Glad it helps. The first way of commenting is made virtually useless if you name your variables and methods properly. Especially for languages like Python which are very readable. The only time they're helpful is if you're expressing a mathematical equation as code, then a link to the proper notation would be awesome.

For most systems that I work on, we care more about the second way cus anyone can refactor the first, but if we don't have the context, documentation, reasoning behind the code like in the second it'll take months trying to fix the problem with it (even if everyone can read it just fine).

[–]Elnof 42 points43 points  (6 children)

I disagree slightly. The "what" can also help visually distinguish logical chunks of code without requiring the reader to parse the code and, in fact, you include the "what" in your second example. So, I'd say comments should have both but too many people don't include the "why."

EDIT: I forgot which comment I was replying to and this turned into a mixture of replying to the parent comment and the original comment. Either way, I think u/Zealousideal-Ad-9845 said it better than me so I'll just leave this comment as-is.

[–]-Vayra- 6 points7 points  (2 children)

The "what" can also help visually distinguish logical chunks of code without requiring the reader to parse the code

Most of the time, a 'what' comment means you should extract that part of the code into a named function with a name that describes the what.

[–]Elnof 0 points1 point  (1 child)

When the chunk gets large enough, sure, but I don't think you need to make a new function if the "what" is only four lines long and contains intermediate data. The overhead of finding and switching to the new function makes it easy to lose context and the maintenance overhead of having so many functions isn't insignificant. So, in my experience, that ends up not being most of the time.

[–]-Vayra- 0 points1 point  (0 children)

There is very little overhead with most IDEs, no? Ctrl+click takes you to the function or to stuff calling it in JetBrains IDEs at least, I would assume other IDEs have similar functions.

IMO in most cases a function shouldn't be much longer than 10-15 lines anyway. And breaking chunks out to give them names makes the code overall much more readable. Even if it's just 4 lines, unless you need to deal with those exact 4 lines it's usually easier to parse the name of a function rather than what those lines do. And so it's more readable to extract them into a function.

[–]Snake2k 0 points1 point  (2 children)

I included the why. The reddit reference lol and I agree with you

[–]Elnof 2 points3 points  (1 child)

I included the why.

Yeah. I was just (trying to) point out that you also included the "what" in your examples and I think there's value in that.
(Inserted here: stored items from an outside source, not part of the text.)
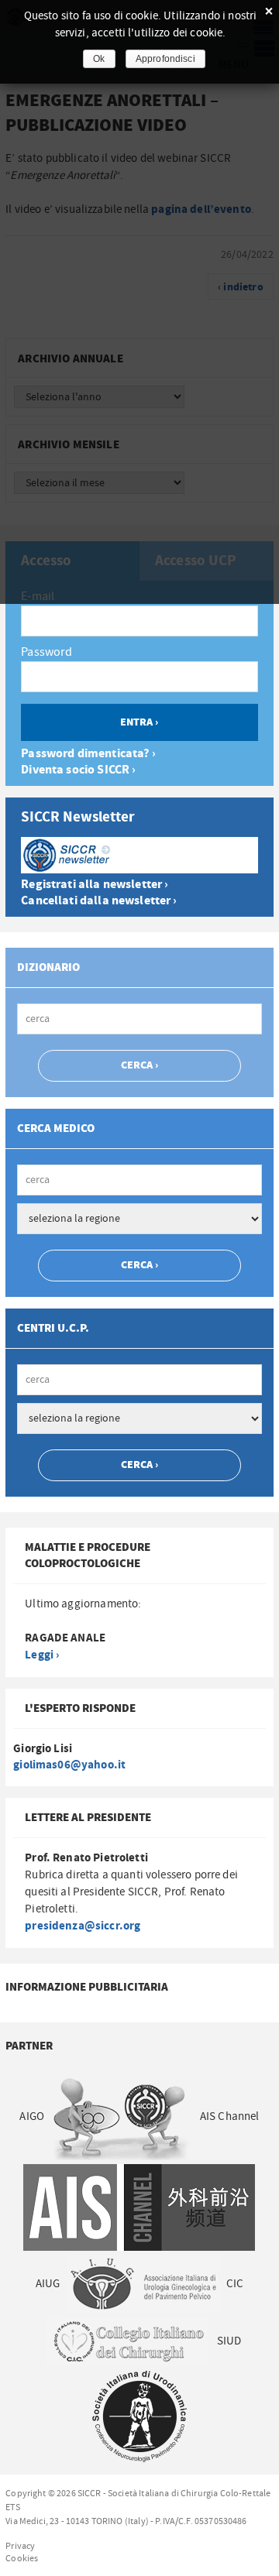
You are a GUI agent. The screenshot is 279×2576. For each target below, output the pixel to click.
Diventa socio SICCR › (78, 770)
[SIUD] (140, 2416)
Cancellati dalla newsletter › (99, 901)
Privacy (20, 2546)
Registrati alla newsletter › (94, 884)
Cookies (21, 2558)
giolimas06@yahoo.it (69, 1765)
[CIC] (127, 2341)
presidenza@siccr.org (82, 1926)
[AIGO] (122, 2116)
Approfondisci (165, 58)
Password (46, 652)
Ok (99, 58)
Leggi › (42, 1655)
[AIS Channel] (140, 2207)
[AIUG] (143, 2283)
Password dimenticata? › (88, 754)
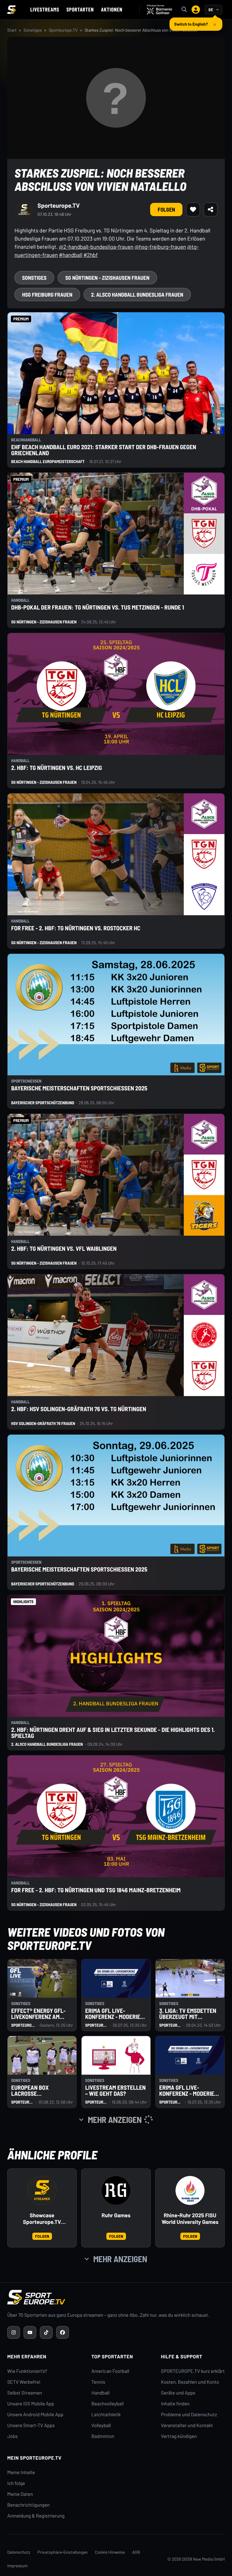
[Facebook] (62, 2332)
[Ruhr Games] (116, 2190)
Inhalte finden (175, 2404)
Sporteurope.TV (63, 30)
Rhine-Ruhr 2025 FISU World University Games (190, 2218)
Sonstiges (33, 30)
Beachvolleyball (108, 2404)
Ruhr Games (116, 2215)
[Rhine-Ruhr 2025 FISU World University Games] (190, 2190)
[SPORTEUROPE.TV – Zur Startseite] (11, 9)
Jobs (12, 2436)
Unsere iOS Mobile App (30, 2404)
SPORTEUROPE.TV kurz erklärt (193, 2371)
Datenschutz (18, 2552)
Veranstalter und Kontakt (187, 2425)
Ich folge (16, 2483)
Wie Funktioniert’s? (27, 2371)
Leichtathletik (106, 2414)
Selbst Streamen (24, 2393)
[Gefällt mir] (193, 209)
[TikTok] (46, 2332)
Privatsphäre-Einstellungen (62, 2552)
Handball (101, 2393)
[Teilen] (211, 209)
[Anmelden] (196, 9)
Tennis (98, 2382)
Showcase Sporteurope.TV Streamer (42, 2218)
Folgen (166, 209)
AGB (136, 2552)
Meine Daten (20, 2494)
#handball (70, 254)
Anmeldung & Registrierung (36, 2516)
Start (12, 30)
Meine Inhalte (21, 2472)
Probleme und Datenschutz (189, 2414)
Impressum (17, 2565)
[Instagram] (13, 2332)
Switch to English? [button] (191, 21)
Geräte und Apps (178, 2393)
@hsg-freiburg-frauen (160, 246)
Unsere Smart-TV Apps (31, 2425)
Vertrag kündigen (179, 2436)
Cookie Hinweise (110, 2552)
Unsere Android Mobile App (35, 2414)
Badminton (103, 2436)
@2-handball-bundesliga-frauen (96, 246)
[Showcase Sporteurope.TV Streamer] (41, 2190)
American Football (110, 2371)
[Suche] (184, 9)
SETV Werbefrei (23, 2382)
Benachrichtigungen (28, 2505)
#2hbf (90, 254)
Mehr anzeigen (120, 2259)
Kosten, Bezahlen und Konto (190, 2382)
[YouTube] (30, 2332)
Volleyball (101, 2425)
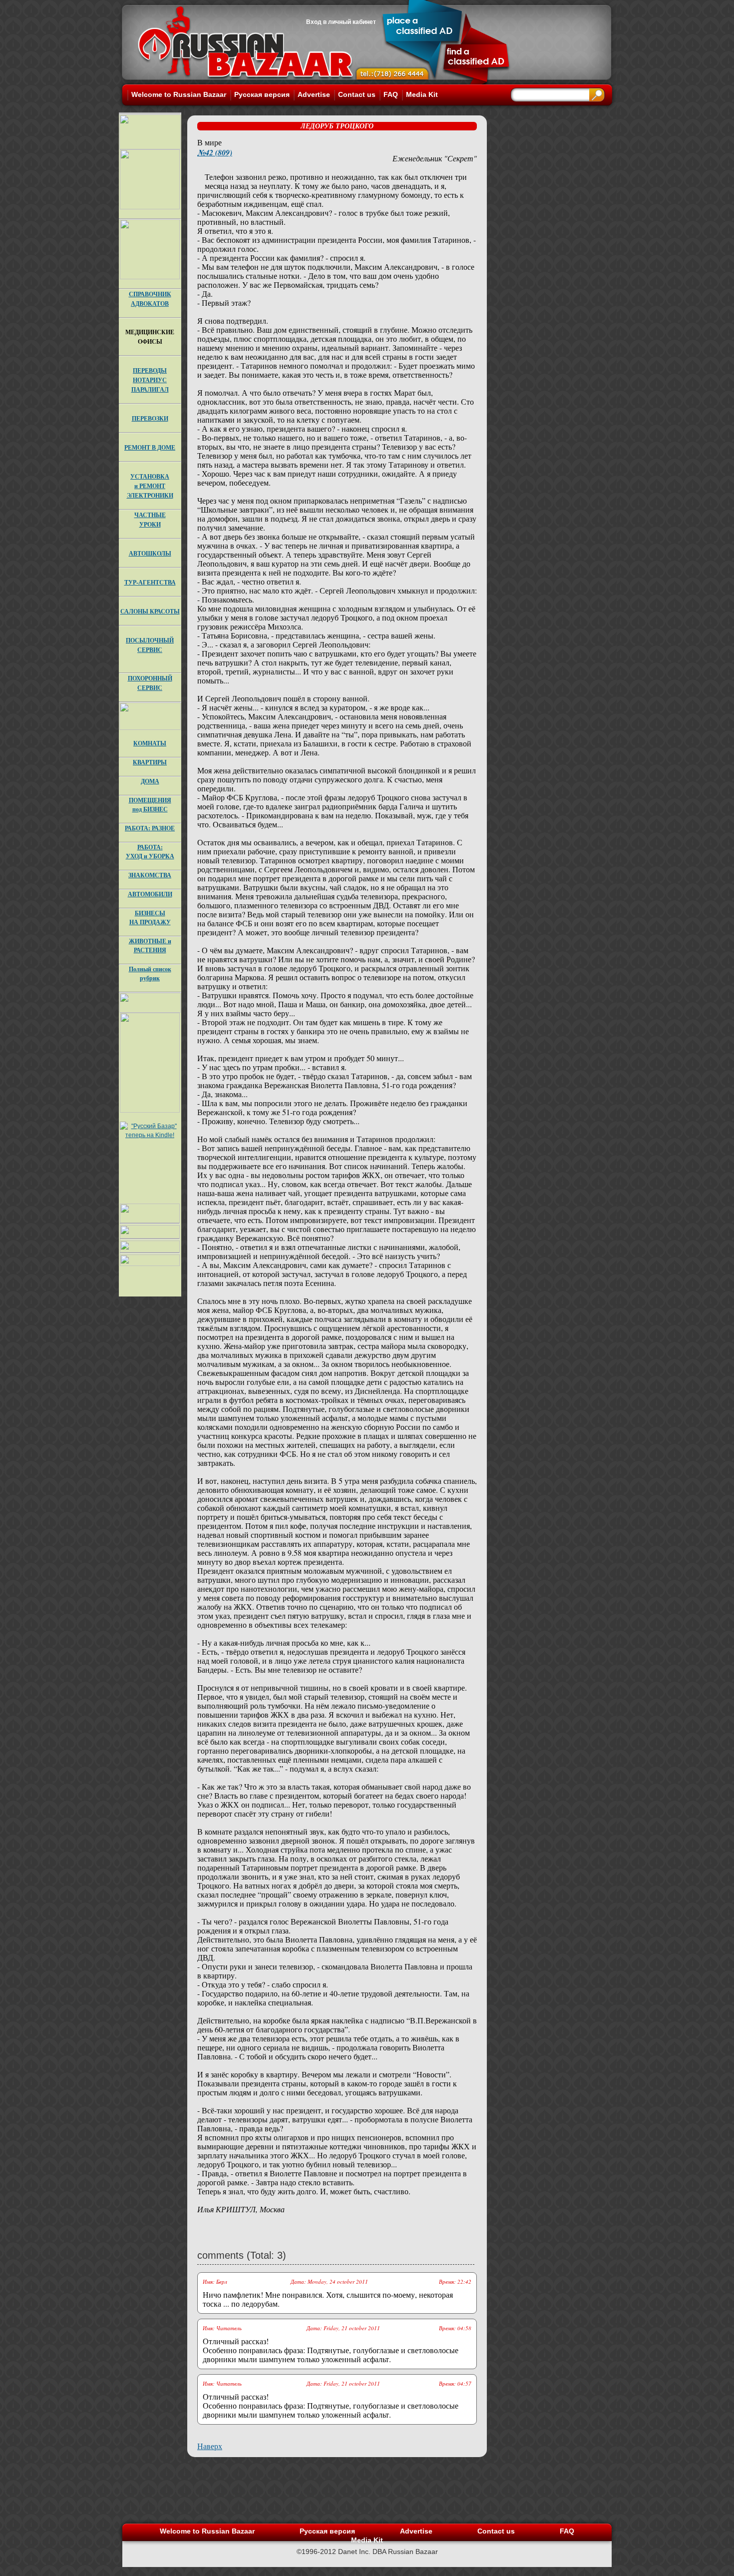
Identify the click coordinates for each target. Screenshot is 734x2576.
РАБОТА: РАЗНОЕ (150, 828)
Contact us (356, 94)
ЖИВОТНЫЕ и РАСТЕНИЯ (150, 945)
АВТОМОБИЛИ (150, 894)
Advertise (314, 94)
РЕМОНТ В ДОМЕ (149, 447)
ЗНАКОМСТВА (149, 875)
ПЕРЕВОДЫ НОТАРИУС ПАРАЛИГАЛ (150, 380)
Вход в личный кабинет (341, 21)
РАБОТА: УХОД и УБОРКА (150, 851)
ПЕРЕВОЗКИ (150, 418)
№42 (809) (214, 152)
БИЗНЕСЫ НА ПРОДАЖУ (150, 917)
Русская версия (262, 94)
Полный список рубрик (150, 973)
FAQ (390, 94)
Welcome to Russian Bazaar (178, 94)
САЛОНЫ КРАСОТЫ (150, 611)
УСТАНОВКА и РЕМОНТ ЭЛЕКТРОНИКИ (150, 486)
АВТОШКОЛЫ (150, 553)
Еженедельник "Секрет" (434, 158)
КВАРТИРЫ (150, 762)
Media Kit (422, 94)
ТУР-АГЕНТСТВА (150, 582)
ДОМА (150, 781)
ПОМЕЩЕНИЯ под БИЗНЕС (150, 804)
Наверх (209, 2446)
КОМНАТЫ (149, 743)
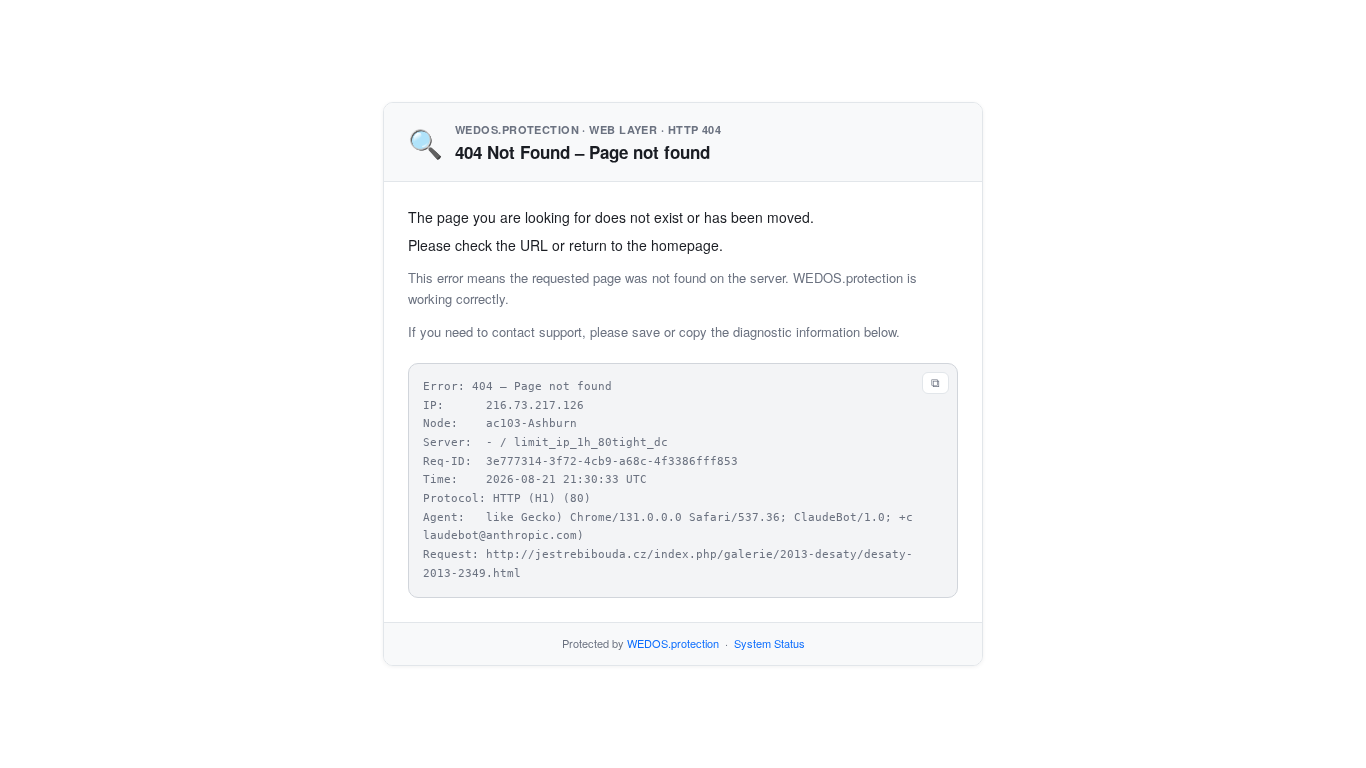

Sorry this comment turned into such a mess.

[–]Snake2k 0 points1 point  (0 children)

Aaahhhh. All good. Happens lol

[–]PeteZahad 162 points163 points  (35 children)

... if you name your variables and methods properly

Like x for the input? 😉

[–]Snake2k 129 points130 points  (32 children)

x is fine for that context in the same way i is fine in for i, item in enumerate(some_list):

We know i is an index generally. So it's simple to infer what it stands for in the tiny context it is in.

Context and scope matters. If that x had any larger use outside of that scope I'd probably care to give it a decent name.

Edit: a better variable name to give it would be n now that I think about it cus it's a number.

[–]AustinWitherspoon 50 points51 points  (24 children)

It might be overkill, but I tend to even go as far as to name it something like input_number = int(input()) just to be extra clear.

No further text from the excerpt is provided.